Writing in this issue of the Church Times, he says: “For all the loss and difficulty, we should not let this year be defined by pain. Throughout this pandemic, we have also seen the best of humanity.”
He goes on to note that, during the pandemic, “religious institutions and local communities have banded together for the common good, showing us the very best of Britain”. This has been evident in donations to foodbanks, delivering food to neighbours, and contacting the self-isolated via phone.
Sir Keir argues that “the best of British values” that have surfaced in the response to the pandemic “are also the best of Christian values”.
He continues: “The Christian community has always been at the forefront of social activism, seeking justice and speaking truth to power.
“As we move towards 2021, we must look to these fundamental lessons of Christianity as a blueprint to build a better society for everyone.”

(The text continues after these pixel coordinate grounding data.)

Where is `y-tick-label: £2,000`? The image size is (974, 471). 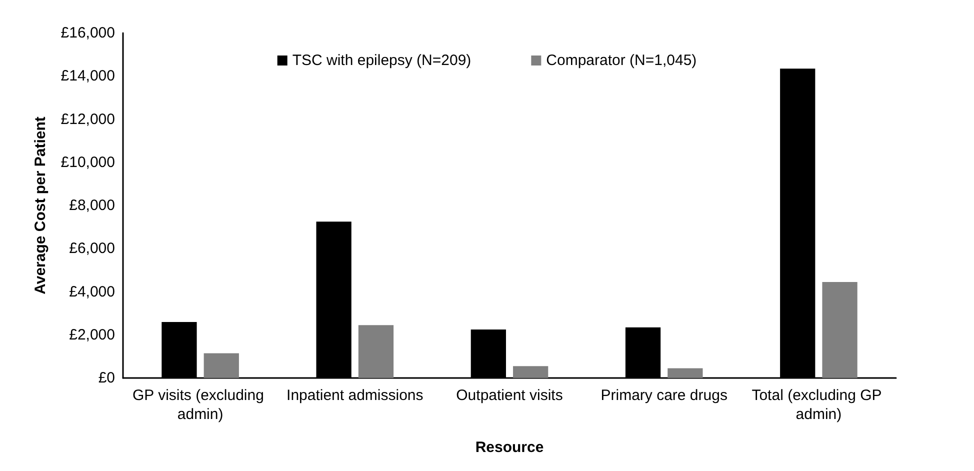
y-tick-label: £2,000 is located at coordinates (92, 335).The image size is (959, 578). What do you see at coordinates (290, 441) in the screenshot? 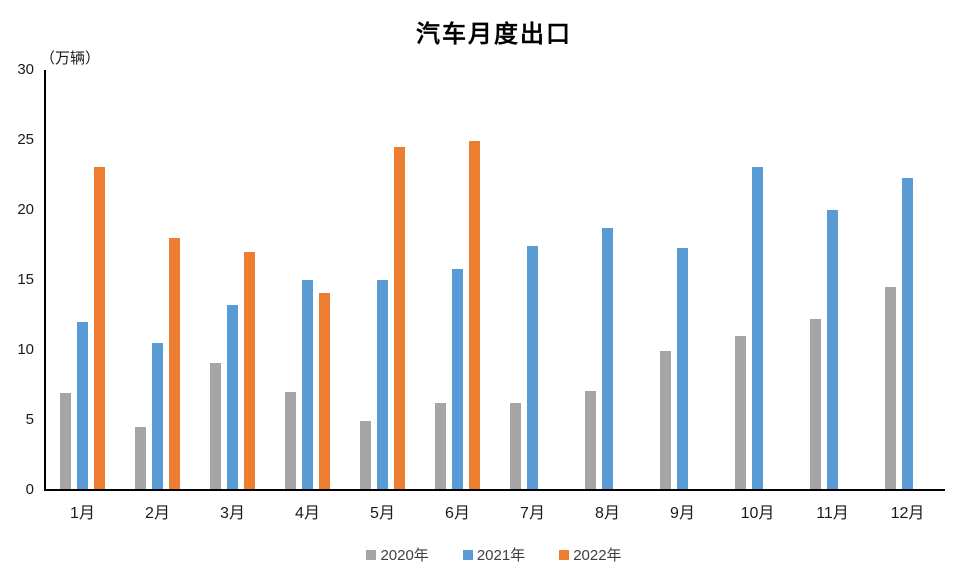
I see `bar-2020年-4月` at bounding box center [290, 441].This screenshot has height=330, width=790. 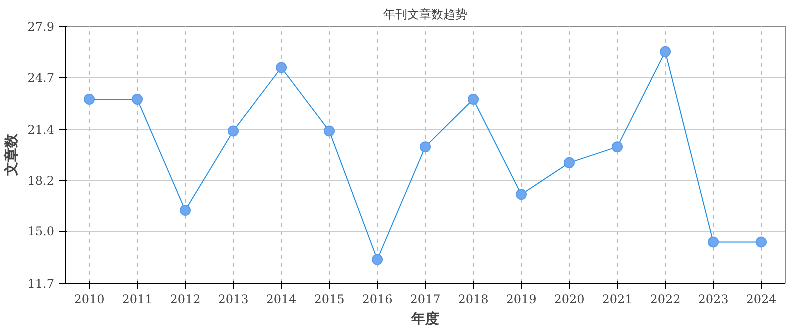 I want to click on x-tick-label: 2016, so click(x=378, y=299).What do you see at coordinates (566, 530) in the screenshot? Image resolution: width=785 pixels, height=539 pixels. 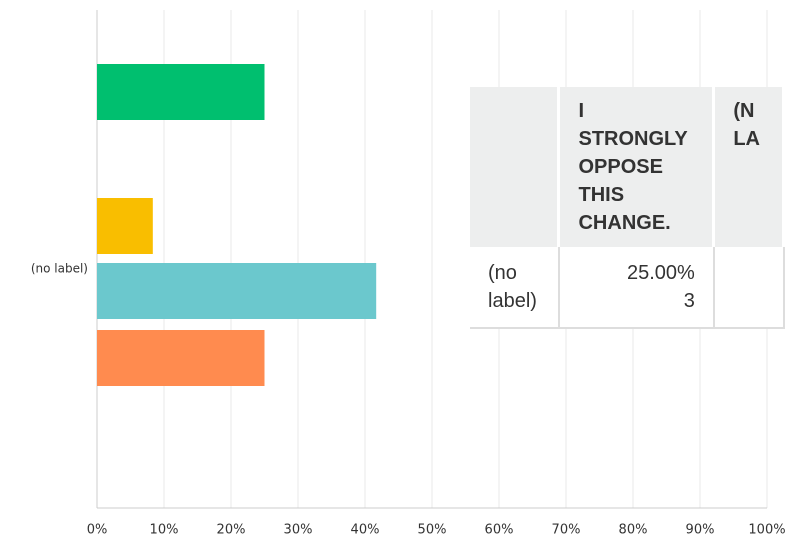 I see `x-tick-label: 70%` at bounding box center [566, 530].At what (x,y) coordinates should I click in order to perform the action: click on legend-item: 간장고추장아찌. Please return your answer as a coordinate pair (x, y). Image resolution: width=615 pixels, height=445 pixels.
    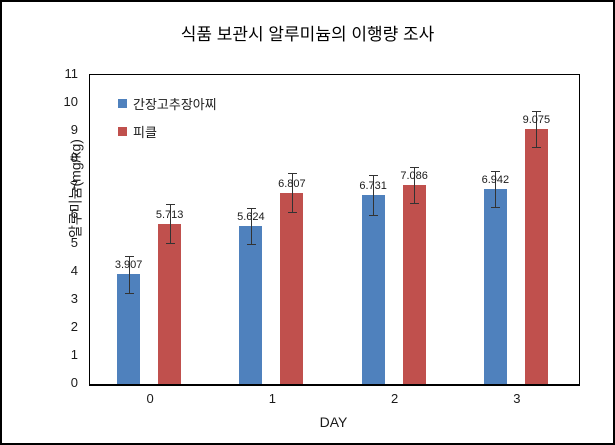
    Looking at the image, I should click on (168, 104).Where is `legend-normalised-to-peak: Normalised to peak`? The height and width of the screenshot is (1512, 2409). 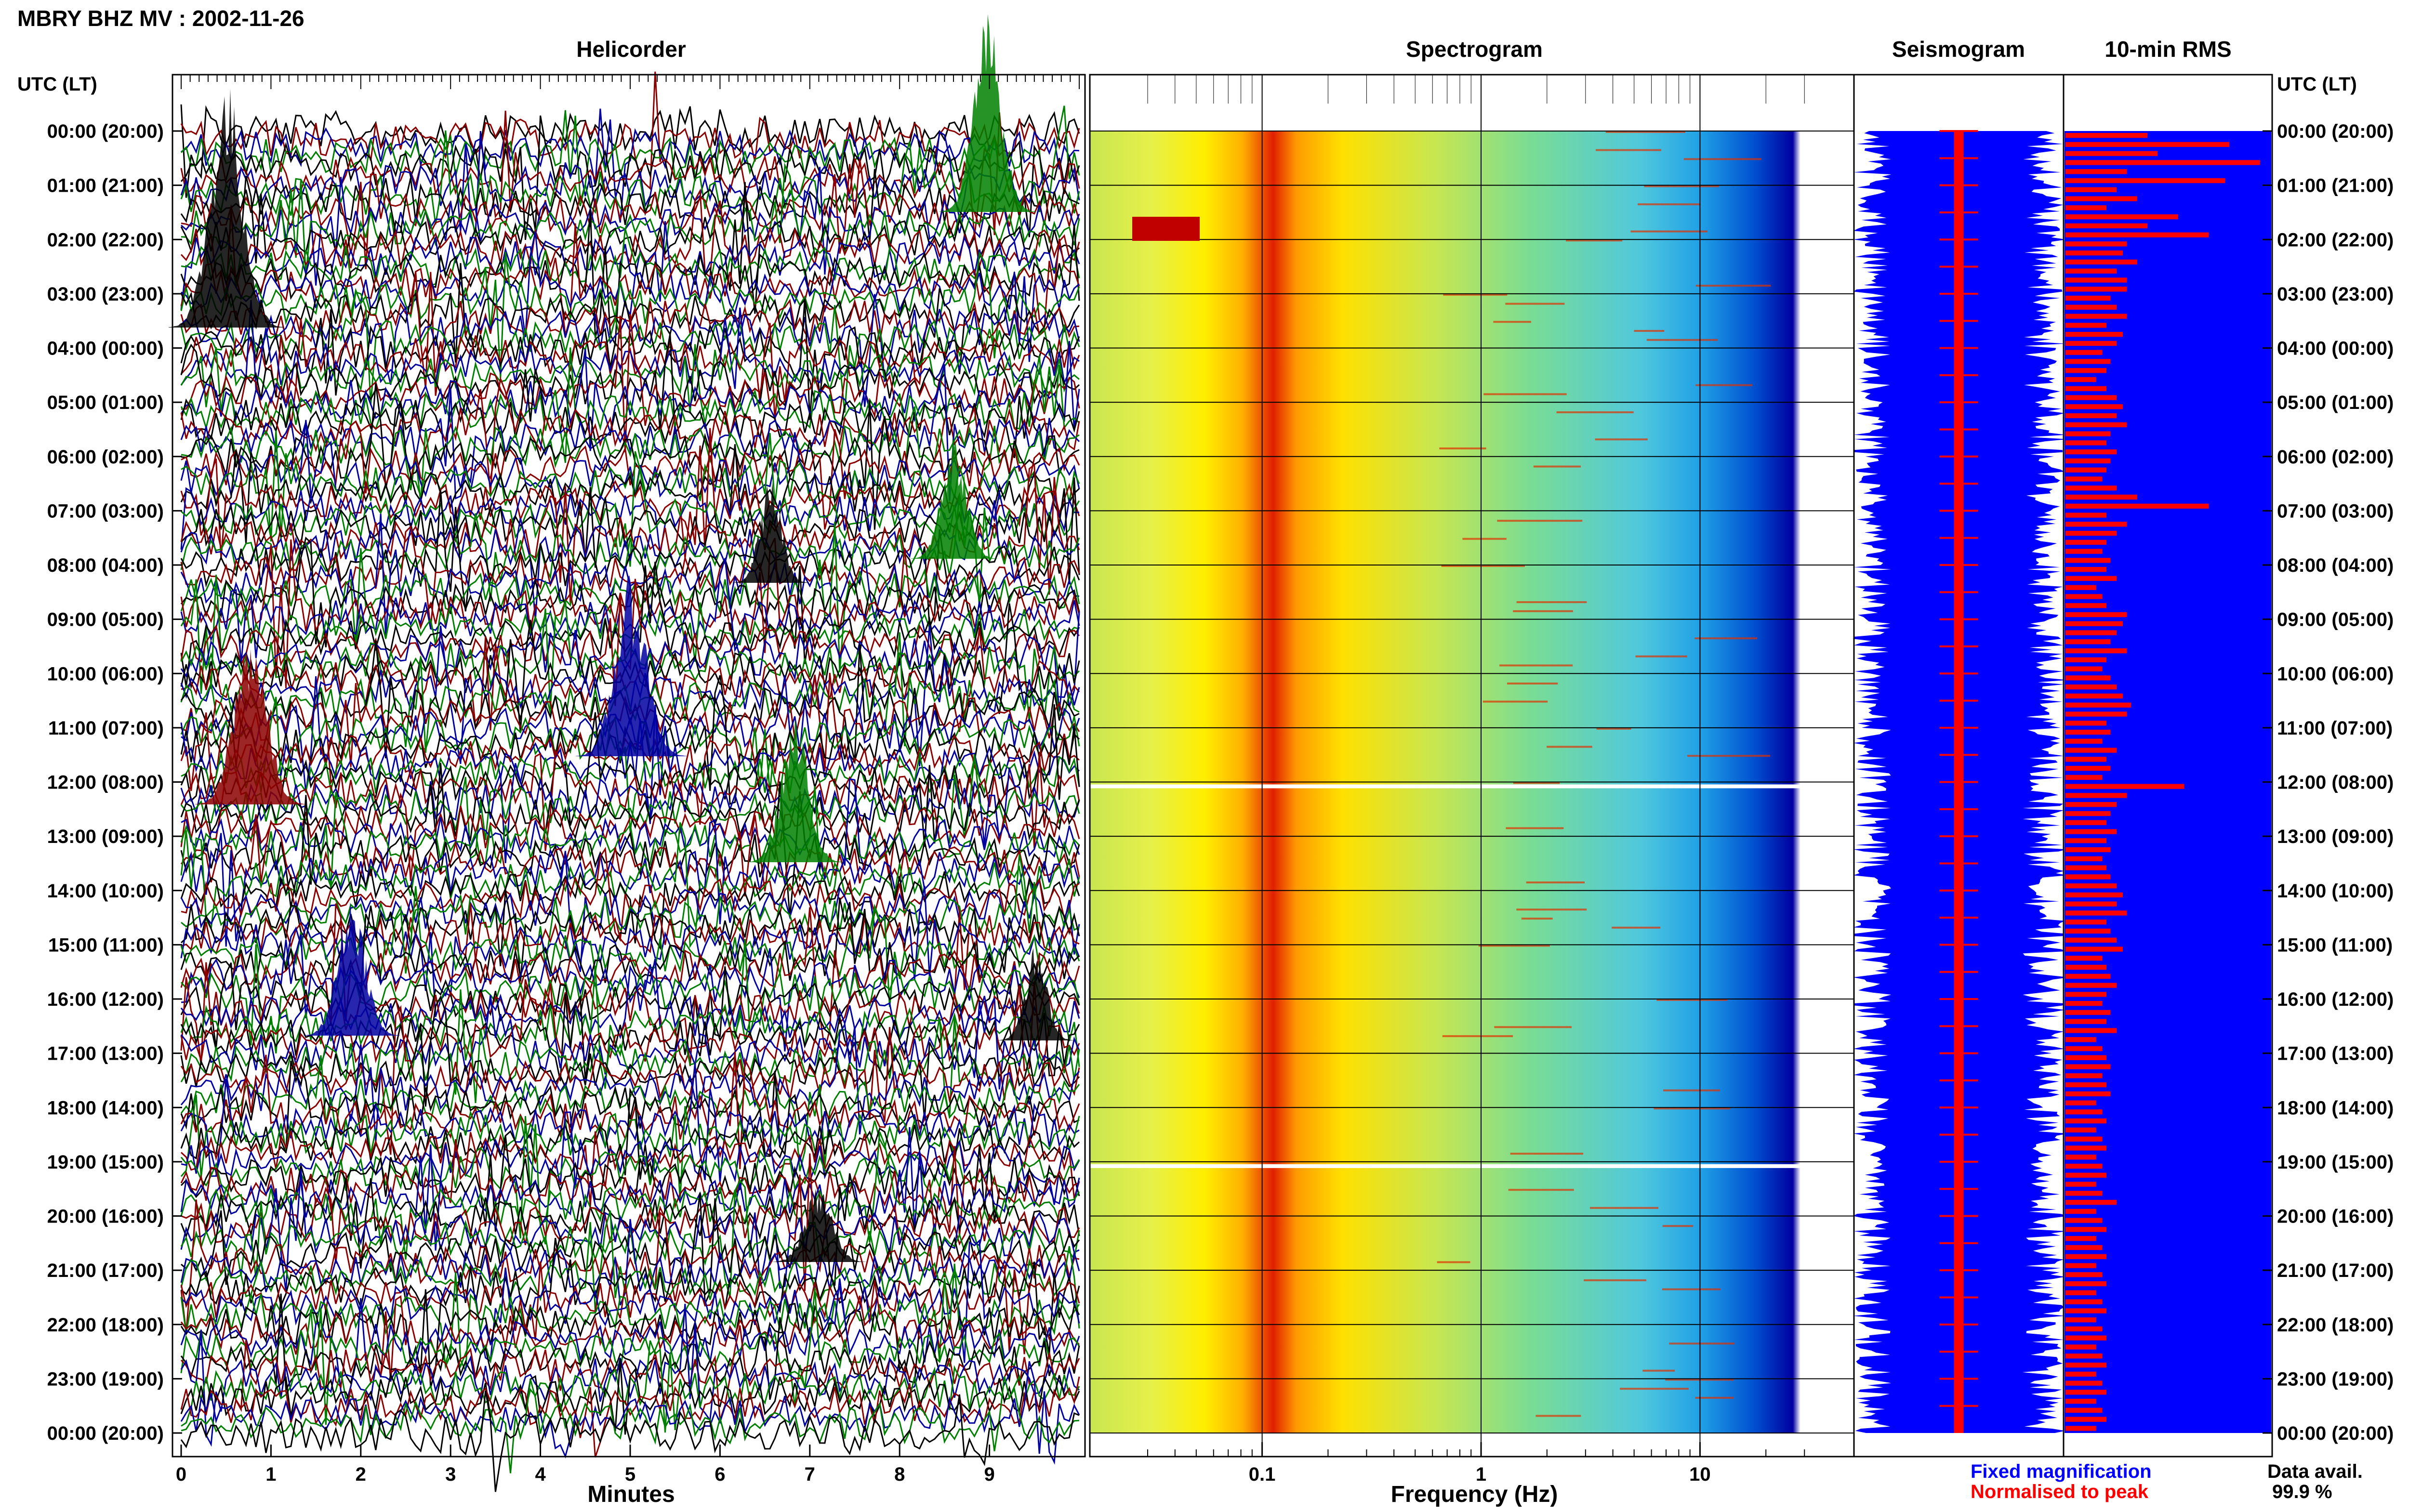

In the article, Sir Keir also praises frontline workers, including NHS staff and scientists who have developed Covid-19 vaccines.
When he was elected Labour leader in April, Sir Keir pledged to draw on Christians in the Labour Party (News, 9 April).
His predecessor, Jeremy Corbyn, spoke openly about the influence of Christianity on Labour. Writing in the Church Times before the General Election last December, he said that the party’s values aligned with Matthew 25, which taught “that we are judged by how we treat the most vulnerable people among us” (News, Comment 6 December 2019).